* EXERCISE MATERIAL:
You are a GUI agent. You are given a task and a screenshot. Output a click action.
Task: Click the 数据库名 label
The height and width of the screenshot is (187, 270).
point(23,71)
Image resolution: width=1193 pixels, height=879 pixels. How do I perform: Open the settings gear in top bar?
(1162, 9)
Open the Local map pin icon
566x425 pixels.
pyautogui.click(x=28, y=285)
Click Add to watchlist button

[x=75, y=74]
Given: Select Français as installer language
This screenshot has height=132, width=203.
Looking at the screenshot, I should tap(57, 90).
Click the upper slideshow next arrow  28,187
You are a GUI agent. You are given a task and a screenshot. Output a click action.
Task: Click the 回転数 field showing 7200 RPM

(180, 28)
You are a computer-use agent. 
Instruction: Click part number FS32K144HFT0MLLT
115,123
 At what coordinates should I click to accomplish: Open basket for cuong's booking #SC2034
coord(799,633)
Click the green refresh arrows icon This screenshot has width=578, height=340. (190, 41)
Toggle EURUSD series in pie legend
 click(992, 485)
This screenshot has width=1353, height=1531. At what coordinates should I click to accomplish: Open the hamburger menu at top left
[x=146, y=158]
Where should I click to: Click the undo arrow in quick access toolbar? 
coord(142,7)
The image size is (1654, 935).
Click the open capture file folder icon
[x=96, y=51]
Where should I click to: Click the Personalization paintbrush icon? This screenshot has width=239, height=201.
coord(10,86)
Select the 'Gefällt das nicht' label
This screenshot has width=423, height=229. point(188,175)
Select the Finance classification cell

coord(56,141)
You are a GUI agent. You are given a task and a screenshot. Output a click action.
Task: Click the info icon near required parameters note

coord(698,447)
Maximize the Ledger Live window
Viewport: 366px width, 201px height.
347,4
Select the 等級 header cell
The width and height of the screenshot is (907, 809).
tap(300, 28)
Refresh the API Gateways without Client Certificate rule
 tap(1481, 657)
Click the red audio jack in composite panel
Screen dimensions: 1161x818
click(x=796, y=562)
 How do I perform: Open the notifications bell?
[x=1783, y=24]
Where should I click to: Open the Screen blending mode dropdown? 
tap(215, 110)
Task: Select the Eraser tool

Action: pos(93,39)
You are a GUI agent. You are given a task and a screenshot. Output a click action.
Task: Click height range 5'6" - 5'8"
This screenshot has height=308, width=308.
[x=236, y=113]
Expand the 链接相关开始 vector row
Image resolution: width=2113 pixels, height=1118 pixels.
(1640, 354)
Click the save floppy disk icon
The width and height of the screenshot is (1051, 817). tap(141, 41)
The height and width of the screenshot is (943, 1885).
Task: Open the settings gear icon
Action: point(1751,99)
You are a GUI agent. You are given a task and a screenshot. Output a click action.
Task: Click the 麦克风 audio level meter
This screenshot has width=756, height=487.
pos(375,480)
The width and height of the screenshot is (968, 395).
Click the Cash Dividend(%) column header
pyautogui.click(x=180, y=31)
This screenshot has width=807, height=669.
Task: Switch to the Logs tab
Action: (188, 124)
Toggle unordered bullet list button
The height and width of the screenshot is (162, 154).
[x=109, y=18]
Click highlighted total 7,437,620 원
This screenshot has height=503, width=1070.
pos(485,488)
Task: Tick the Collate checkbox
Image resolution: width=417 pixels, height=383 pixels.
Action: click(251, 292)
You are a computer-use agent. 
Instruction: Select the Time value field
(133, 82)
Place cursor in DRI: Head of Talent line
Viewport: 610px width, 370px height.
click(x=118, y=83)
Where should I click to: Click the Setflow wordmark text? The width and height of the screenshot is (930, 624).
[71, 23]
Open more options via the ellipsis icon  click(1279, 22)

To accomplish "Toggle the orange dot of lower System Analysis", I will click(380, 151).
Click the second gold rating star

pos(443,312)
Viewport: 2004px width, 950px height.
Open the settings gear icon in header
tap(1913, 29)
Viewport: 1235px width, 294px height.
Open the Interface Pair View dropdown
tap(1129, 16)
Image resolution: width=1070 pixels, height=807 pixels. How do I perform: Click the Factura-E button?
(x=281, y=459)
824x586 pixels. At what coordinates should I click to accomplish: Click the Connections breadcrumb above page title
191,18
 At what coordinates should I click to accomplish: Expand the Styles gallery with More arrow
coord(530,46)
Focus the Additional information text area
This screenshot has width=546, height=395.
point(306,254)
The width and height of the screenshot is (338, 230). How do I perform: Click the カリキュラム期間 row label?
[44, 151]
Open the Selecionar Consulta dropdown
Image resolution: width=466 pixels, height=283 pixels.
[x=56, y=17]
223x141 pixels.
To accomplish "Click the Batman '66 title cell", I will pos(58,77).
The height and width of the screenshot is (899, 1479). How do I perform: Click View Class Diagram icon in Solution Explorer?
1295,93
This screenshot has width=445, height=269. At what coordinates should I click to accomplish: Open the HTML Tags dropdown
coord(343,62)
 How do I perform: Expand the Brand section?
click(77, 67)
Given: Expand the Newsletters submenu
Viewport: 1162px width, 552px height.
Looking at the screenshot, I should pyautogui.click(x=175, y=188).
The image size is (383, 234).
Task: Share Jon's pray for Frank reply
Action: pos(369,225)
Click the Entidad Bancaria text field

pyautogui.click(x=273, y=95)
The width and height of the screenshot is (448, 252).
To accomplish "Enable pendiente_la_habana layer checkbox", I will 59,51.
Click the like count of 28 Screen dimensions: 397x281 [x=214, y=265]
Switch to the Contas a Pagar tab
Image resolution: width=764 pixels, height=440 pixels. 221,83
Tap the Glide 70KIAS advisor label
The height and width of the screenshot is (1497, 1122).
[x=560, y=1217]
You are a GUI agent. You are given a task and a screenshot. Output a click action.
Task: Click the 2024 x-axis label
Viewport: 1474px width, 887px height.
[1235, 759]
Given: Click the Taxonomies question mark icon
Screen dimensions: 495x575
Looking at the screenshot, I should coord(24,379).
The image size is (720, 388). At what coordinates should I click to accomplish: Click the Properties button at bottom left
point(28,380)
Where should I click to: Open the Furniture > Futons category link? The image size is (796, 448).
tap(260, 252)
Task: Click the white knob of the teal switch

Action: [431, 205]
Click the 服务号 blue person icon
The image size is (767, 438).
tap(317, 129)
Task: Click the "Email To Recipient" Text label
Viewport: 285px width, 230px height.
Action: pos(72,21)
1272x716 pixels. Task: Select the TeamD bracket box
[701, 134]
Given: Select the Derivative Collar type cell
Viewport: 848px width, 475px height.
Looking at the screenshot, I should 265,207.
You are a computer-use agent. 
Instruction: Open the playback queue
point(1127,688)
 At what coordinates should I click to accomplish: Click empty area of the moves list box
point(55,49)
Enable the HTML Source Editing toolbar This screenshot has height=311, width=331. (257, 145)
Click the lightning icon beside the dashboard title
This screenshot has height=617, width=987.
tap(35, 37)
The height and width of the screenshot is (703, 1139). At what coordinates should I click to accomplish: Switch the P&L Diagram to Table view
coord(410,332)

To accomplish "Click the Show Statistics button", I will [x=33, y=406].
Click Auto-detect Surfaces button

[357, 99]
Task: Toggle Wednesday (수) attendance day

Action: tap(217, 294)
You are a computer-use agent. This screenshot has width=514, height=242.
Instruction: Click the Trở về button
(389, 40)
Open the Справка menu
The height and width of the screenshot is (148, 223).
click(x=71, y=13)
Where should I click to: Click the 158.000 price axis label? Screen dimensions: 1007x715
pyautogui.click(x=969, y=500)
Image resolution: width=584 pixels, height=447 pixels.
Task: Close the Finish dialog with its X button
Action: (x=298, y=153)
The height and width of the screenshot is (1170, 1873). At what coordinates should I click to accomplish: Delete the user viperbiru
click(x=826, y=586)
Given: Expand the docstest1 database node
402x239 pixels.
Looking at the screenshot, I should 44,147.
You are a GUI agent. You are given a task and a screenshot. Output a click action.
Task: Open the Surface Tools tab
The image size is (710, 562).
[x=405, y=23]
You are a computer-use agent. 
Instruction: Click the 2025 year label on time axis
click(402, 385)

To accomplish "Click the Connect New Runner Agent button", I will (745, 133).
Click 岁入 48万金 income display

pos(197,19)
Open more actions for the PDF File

* TASK INSTRUCTIONS: Lay out everything in the data above, from the line containing "Task: Tick the Collate checkbox" down to the line containing "tap(1913, 29)", as a Markdown table with the columns Row and Text. Give each line its own numbered row and omit blank lines.

* RESPONSE:
| Row | Text |
|---|---|
| 1 | Task: Tick the Collate checkbox |
| 2 | Image resolution: width=417 pixels, height=383 pixels. |
| 3 | Action: click(251, 292) |
| 4 | You are a computer-use agent.  |
| 5 | Instruction: Select the Time value field |
| 6 | (133, 82) |
| 7 | Place cursor in DRI: Head of Talent line |
| 8 | Viewport: 610px width, 370px height. |
| 9 | click(x=118, y=83) |
| 10 | Where should I click to: Click the Setflow wordmark text? The width and height of the screenshot is (930, 624). |
| 11 | [71, 23] |
| 12 | Open more options via the ellipsis icon  click(1279, 22) |
| 13 | To accomplish "Toggle the orange dot of lower System Analysis", I will click(380, 151). |
| 14 | Click the second gold rating star |
| 15 | pos(443,312) |
| 16 | Viewport: 2004px width, 950px height. |
| 17 | Open the settings gear icon in header |
| 18 | tap(1913, 29) |